Relaxin influences ileal muscular activity through a dual signaling pathway in mice.

AIM: To investigate the signaling pathways involved in the relaxin (RLX) effects on ileal preparations from mice through mechanical and electrophysiological experiments.

METHODS: For mechanical experiments, ileal preparations from female mice were mounted in organ baths containing Krebs-Henseleit solution. The mechanical activity was recorded via force-displacement transducers, which were coupled to a polygraph for continuous recording of isometric tension. Electrophysiological measurements were performed in current- and voltage-clamp conditions by a microelectrode inserted in a single smooth muscle cell (SMC) of the ileal longitudinal layer. Both the membrane passive properties and inward voltage-dependent L-type Ca2+ currents were recorded using suitable solutions and voltage stimulation protocols.

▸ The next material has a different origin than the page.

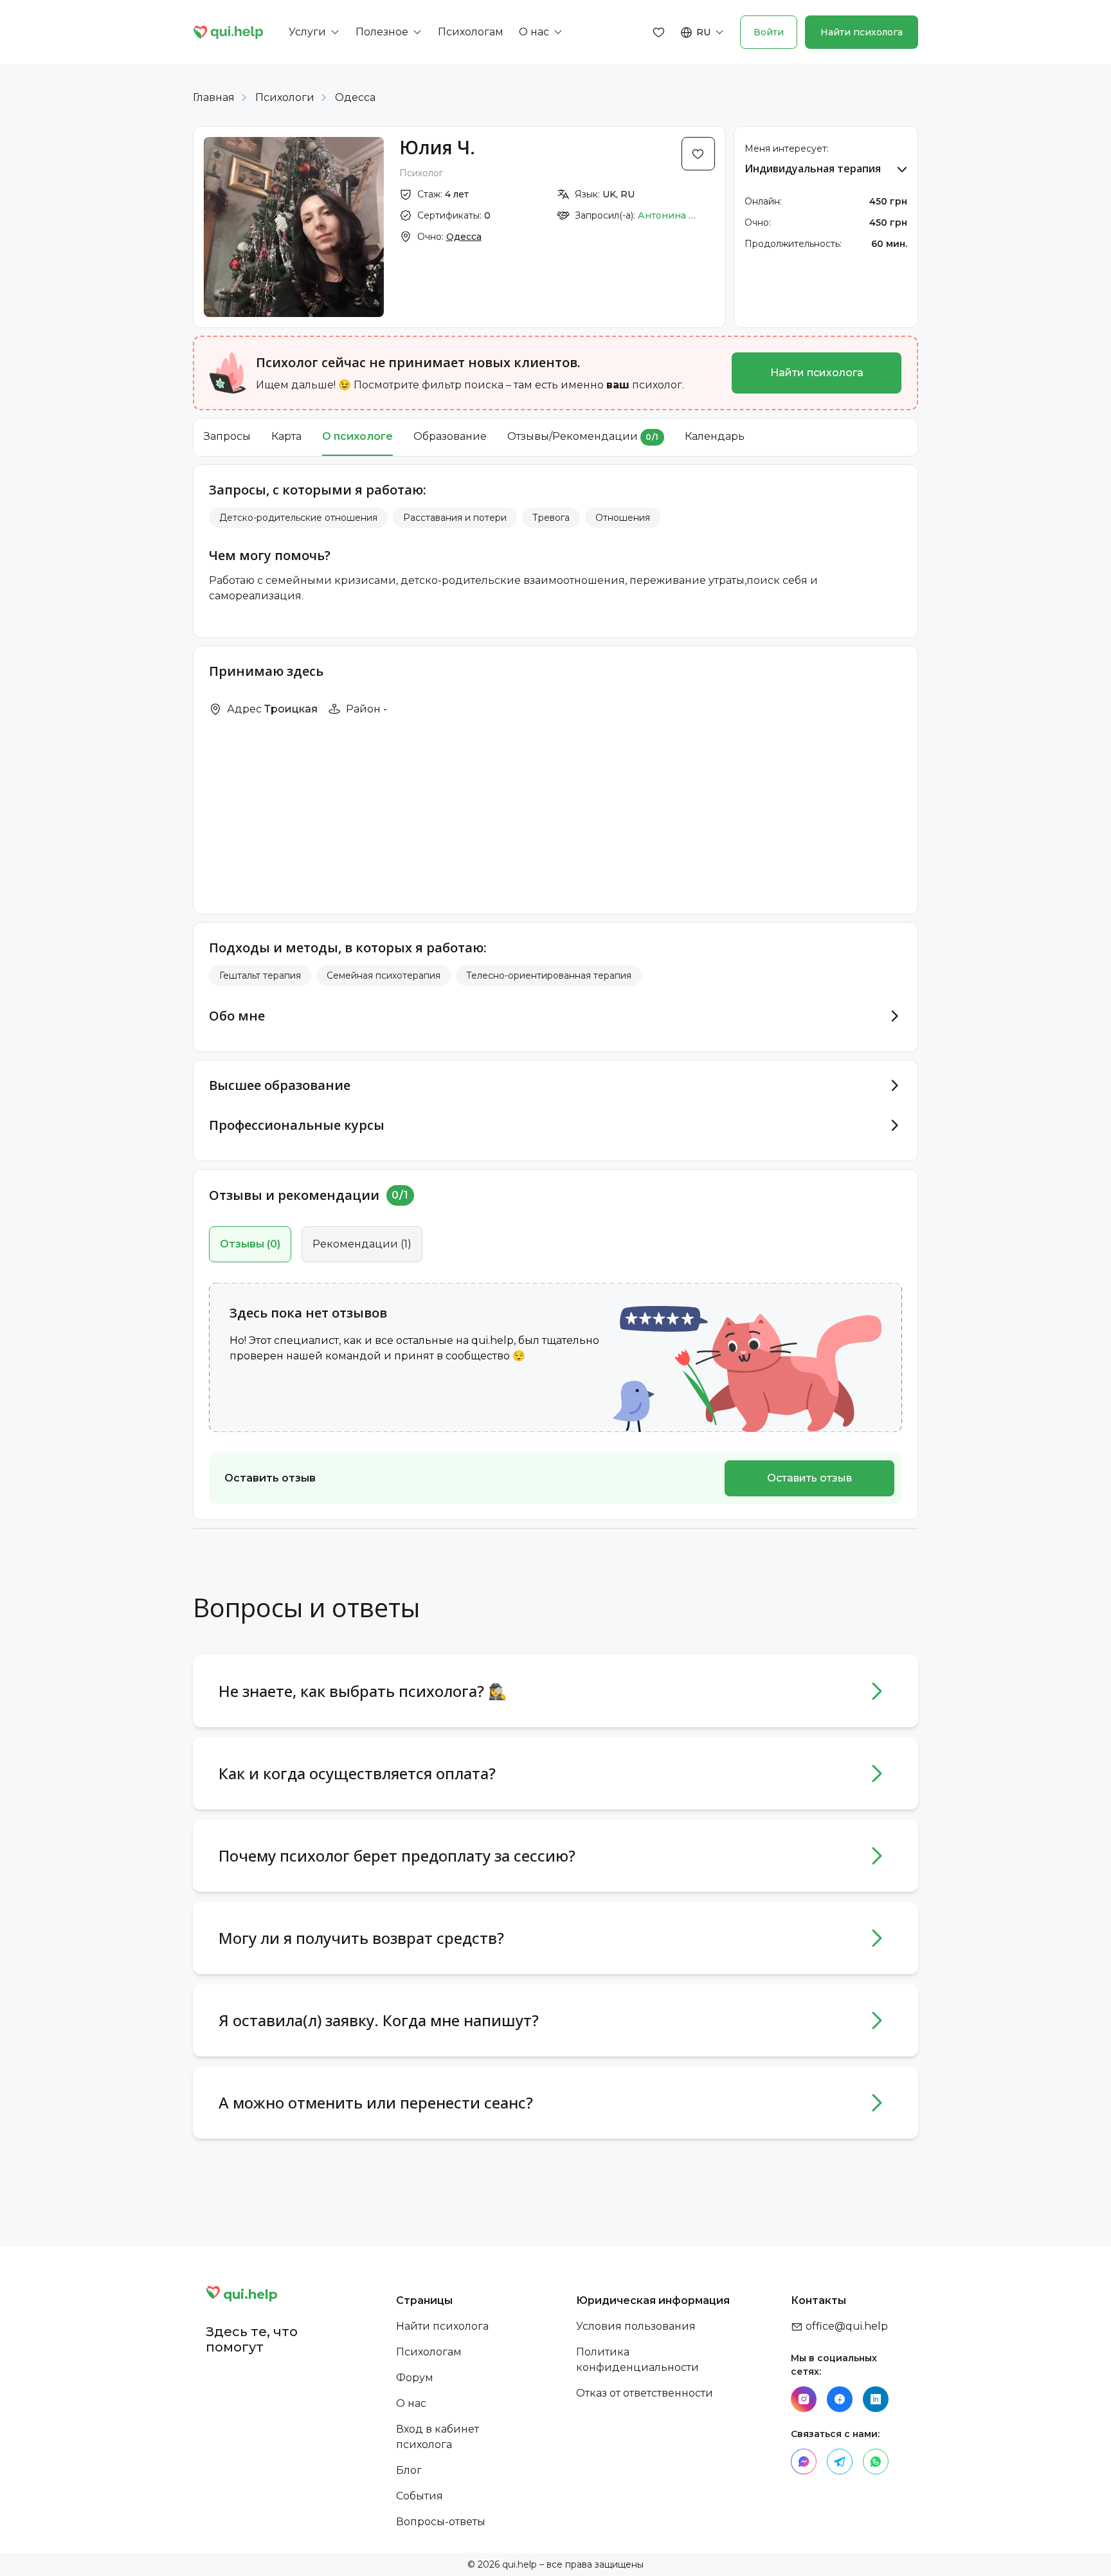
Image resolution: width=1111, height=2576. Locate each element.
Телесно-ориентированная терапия (548, 975)
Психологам (429, 2352)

RESULTS: Mechanical experiments showed that RLX induced a decay of the basal tension and a reduction in amplitude of the spontaneous contractions. The effects of RLX were partially reduced by 1H-[1,2,4]oxadiazolo[4,3- a ]-quinoxalin-1-one (ODQ) or 9-cyclopentyladenine mesylate (9CPA), inhibitors of guanylate cyclase (GC) and adenylate cyclase (AC), respectively, and were abolished in the concomitant presence of both drugs. Electrophysiological experiments demonstrated that RLX directly influenced the biophysical properties of ileal SMCs, decreasing the membrane conductance, hyperpolarizing the resting membrane potential, reducing the L-type calcium current amplitude and affecting its kinetics. The voltage dependence of the current activation and inactivation time constant was significantly speeded by RLX. Each electrophysiological effect of RLX was reduced by ODQ or 9CPA, and abolished in the concomitant presence of both drugs as observed in mechanical experiments.

CONCLUSION: Our new findings demonstrate that RLX influences ileal muscle through a dual mechanism involving both GC and AC.